** Opening Material for this task block **

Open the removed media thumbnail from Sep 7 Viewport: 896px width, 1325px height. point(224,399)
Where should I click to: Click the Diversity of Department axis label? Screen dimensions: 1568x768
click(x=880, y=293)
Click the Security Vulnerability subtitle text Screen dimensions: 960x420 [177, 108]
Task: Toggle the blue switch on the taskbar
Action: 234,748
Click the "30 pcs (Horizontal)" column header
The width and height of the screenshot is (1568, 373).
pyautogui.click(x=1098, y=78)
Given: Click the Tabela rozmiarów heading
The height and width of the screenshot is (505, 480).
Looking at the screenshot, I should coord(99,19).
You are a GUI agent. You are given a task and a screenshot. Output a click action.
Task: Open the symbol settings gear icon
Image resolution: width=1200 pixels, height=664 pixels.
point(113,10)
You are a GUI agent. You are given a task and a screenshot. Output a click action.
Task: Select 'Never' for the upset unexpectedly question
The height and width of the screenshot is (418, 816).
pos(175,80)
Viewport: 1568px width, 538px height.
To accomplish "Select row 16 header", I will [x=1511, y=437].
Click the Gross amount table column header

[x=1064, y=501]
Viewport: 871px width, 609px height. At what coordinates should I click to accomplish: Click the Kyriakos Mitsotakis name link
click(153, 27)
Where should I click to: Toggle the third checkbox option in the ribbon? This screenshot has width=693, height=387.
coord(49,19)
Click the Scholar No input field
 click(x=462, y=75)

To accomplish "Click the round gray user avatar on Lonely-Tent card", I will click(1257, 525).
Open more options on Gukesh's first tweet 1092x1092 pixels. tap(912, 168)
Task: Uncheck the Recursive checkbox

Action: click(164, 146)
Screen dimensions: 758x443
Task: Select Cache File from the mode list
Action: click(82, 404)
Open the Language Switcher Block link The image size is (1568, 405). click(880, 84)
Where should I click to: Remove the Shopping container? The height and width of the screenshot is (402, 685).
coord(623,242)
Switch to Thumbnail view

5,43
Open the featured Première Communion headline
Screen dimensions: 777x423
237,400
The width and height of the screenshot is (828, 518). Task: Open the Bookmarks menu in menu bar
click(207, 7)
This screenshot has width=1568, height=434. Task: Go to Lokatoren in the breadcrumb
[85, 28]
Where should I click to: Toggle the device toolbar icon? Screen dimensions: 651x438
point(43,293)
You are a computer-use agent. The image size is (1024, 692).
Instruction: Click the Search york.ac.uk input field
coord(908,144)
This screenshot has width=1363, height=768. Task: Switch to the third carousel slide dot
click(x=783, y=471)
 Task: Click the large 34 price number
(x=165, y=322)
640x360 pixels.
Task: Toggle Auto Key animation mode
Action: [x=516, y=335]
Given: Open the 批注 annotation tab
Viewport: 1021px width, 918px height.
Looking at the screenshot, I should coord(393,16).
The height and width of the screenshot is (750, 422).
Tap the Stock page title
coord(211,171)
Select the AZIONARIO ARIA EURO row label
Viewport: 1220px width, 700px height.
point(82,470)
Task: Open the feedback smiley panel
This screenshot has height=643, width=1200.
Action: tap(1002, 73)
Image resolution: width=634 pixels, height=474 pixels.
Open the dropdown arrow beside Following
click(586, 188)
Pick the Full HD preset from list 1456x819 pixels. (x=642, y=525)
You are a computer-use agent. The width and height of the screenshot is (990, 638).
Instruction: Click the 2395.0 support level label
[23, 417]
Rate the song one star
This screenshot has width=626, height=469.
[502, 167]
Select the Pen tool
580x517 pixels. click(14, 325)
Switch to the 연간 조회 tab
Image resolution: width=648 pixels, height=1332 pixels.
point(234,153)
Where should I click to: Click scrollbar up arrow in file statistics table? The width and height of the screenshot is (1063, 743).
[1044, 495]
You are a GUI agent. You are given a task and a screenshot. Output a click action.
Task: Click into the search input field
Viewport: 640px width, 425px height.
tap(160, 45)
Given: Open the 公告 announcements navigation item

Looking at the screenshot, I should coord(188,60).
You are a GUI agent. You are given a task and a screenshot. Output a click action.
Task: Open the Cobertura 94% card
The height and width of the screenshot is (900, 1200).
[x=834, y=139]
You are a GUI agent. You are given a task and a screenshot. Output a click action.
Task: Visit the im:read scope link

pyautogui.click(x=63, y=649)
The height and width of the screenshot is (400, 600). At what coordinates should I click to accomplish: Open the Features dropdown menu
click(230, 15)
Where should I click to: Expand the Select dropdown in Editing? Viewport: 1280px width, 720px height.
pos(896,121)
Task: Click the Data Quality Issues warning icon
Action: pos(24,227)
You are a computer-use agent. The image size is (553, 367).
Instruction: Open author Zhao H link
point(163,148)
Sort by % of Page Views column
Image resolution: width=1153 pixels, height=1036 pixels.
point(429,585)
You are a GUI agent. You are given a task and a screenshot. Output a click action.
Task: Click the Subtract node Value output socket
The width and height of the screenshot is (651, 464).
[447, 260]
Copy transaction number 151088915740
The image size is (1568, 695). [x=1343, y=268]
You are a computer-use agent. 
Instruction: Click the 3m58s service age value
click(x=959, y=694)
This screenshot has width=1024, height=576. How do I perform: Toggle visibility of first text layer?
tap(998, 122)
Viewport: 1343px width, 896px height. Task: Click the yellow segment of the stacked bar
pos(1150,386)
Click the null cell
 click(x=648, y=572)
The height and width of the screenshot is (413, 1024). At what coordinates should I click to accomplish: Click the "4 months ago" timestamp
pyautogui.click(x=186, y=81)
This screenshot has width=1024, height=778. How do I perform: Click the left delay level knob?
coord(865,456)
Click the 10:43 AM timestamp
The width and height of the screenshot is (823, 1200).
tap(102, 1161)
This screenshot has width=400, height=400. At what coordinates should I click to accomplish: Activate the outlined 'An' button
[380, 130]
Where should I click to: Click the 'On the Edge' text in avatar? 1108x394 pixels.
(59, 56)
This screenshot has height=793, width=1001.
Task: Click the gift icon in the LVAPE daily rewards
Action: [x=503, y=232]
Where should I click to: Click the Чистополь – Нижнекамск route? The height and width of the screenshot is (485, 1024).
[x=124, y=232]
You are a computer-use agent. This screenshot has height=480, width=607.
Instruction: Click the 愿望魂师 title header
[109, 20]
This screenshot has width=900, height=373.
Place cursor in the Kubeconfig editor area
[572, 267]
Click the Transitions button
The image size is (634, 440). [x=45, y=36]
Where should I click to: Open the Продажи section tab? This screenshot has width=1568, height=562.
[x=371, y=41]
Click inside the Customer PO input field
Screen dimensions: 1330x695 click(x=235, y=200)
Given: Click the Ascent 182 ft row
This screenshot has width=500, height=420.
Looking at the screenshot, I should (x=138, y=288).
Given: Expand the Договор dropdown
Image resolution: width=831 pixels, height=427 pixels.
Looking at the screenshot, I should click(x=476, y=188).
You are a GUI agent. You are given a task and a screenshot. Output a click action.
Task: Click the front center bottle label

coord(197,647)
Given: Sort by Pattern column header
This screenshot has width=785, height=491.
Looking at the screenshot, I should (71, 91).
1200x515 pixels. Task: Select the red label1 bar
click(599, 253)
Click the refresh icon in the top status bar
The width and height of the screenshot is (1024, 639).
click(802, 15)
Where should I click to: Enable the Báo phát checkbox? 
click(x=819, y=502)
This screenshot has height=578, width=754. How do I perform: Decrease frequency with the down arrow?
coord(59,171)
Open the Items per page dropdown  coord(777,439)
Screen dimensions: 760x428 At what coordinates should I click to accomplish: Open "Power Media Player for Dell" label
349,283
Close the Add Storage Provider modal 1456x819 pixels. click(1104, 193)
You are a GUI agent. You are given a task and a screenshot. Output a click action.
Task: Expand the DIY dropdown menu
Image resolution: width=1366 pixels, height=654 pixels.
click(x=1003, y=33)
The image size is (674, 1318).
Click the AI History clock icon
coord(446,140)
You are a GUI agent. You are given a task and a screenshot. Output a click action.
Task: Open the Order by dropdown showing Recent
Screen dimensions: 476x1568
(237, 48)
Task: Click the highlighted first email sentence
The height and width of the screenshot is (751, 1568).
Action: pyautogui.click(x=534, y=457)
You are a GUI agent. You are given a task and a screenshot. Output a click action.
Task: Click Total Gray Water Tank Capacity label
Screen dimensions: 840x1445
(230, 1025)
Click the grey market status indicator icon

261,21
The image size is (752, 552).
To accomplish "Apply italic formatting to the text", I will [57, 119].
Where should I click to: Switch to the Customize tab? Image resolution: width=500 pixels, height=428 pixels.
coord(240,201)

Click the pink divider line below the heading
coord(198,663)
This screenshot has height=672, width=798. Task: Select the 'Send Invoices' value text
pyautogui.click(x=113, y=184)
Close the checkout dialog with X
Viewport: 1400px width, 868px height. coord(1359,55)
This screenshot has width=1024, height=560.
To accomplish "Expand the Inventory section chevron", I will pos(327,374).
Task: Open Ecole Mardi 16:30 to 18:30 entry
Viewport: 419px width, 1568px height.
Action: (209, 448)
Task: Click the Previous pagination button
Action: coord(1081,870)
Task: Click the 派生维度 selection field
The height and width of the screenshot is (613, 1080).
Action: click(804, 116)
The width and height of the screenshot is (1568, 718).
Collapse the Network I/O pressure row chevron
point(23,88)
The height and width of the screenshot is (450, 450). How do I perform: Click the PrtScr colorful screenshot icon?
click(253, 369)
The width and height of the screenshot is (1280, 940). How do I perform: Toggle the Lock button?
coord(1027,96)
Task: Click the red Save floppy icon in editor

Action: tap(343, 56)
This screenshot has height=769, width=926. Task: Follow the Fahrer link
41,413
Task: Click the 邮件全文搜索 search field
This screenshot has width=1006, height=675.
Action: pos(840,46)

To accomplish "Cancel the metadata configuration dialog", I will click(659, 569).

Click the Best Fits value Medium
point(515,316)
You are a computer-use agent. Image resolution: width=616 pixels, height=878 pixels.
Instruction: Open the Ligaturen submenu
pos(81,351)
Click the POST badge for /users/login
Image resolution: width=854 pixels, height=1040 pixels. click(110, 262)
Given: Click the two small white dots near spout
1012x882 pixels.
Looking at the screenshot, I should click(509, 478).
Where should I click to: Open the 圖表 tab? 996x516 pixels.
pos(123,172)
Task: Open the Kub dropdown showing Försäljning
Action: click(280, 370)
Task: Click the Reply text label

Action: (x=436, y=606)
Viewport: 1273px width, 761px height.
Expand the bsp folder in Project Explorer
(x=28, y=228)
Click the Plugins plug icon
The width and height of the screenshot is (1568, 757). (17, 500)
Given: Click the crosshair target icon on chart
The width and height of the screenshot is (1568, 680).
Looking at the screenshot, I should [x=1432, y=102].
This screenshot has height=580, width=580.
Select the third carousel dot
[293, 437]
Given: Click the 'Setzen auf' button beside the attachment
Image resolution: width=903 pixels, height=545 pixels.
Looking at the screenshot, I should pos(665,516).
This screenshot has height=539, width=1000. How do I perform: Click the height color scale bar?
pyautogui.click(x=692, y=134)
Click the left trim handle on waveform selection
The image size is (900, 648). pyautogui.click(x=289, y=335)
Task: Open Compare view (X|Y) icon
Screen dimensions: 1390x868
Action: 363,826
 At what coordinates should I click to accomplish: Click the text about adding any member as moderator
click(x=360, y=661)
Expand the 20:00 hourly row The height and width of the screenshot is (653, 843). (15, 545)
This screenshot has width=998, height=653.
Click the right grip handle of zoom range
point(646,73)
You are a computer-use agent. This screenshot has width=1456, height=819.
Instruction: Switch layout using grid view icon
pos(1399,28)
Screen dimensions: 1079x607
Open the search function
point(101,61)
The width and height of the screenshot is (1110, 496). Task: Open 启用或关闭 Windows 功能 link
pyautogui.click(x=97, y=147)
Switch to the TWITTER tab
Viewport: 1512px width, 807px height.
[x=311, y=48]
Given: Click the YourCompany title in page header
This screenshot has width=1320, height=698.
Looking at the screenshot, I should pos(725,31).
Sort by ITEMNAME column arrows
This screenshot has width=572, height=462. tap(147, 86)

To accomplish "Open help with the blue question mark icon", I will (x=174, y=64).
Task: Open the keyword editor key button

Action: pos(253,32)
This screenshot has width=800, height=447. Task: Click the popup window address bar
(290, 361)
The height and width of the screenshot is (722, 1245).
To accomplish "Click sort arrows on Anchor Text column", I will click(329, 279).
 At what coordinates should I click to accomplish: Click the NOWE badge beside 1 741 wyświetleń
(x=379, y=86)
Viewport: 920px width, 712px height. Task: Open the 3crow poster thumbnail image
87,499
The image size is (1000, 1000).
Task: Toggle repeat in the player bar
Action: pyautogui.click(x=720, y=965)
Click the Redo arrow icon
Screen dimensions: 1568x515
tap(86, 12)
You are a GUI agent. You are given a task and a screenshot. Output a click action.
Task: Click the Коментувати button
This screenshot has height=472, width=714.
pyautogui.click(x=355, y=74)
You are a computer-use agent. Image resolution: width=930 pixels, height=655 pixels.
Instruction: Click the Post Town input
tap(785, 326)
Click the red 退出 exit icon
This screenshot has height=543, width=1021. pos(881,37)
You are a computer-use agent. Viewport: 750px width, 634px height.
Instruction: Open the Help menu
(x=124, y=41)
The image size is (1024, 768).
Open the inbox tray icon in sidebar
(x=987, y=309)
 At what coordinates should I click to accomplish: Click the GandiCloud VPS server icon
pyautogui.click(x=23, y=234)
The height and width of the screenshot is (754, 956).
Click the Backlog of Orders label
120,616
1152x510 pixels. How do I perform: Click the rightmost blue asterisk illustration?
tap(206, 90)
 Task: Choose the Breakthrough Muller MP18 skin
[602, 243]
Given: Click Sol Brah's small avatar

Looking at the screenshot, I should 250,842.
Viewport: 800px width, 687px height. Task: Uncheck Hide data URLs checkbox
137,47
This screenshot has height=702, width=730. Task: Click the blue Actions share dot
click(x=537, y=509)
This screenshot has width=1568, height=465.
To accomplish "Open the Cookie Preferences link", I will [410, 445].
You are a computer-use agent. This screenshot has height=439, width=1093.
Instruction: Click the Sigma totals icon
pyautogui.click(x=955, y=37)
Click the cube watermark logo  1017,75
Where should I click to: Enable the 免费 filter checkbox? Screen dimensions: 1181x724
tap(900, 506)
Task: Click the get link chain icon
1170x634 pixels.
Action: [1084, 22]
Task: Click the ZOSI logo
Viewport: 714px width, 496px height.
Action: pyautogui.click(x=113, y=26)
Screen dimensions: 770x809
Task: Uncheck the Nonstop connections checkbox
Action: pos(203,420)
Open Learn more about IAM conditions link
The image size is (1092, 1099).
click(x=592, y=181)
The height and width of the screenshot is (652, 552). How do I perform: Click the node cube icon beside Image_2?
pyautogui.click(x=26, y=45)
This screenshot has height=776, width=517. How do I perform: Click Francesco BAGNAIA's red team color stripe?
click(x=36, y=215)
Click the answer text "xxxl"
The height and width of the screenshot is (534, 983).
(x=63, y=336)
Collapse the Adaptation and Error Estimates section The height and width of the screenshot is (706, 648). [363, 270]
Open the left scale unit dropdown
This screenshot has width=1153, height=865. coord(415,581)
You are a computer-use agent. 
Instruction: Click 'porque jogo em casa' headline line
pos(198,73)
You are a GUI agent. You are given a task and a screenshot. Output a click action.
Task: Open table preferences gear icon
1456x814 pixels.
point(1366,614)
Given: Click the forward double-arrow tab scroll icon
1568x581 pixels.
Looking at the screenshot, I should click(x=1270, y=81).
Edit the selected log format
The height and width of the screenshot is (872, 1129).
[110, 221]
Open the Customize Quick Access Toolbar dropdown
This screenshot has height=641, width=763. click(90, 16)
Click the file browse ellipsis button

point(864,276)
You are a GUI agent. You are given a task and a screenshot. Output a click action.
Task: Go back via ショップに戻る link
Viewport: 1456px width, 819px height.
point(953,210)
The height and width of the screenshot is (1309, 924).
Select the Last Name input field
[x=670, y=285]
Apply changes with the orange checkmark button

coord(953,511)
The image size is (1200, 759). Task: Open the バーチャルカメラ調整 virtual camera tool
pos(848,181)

** Closing Material for this task block **

The answer is a single number, the count of lines in the records that contain the string "question".

2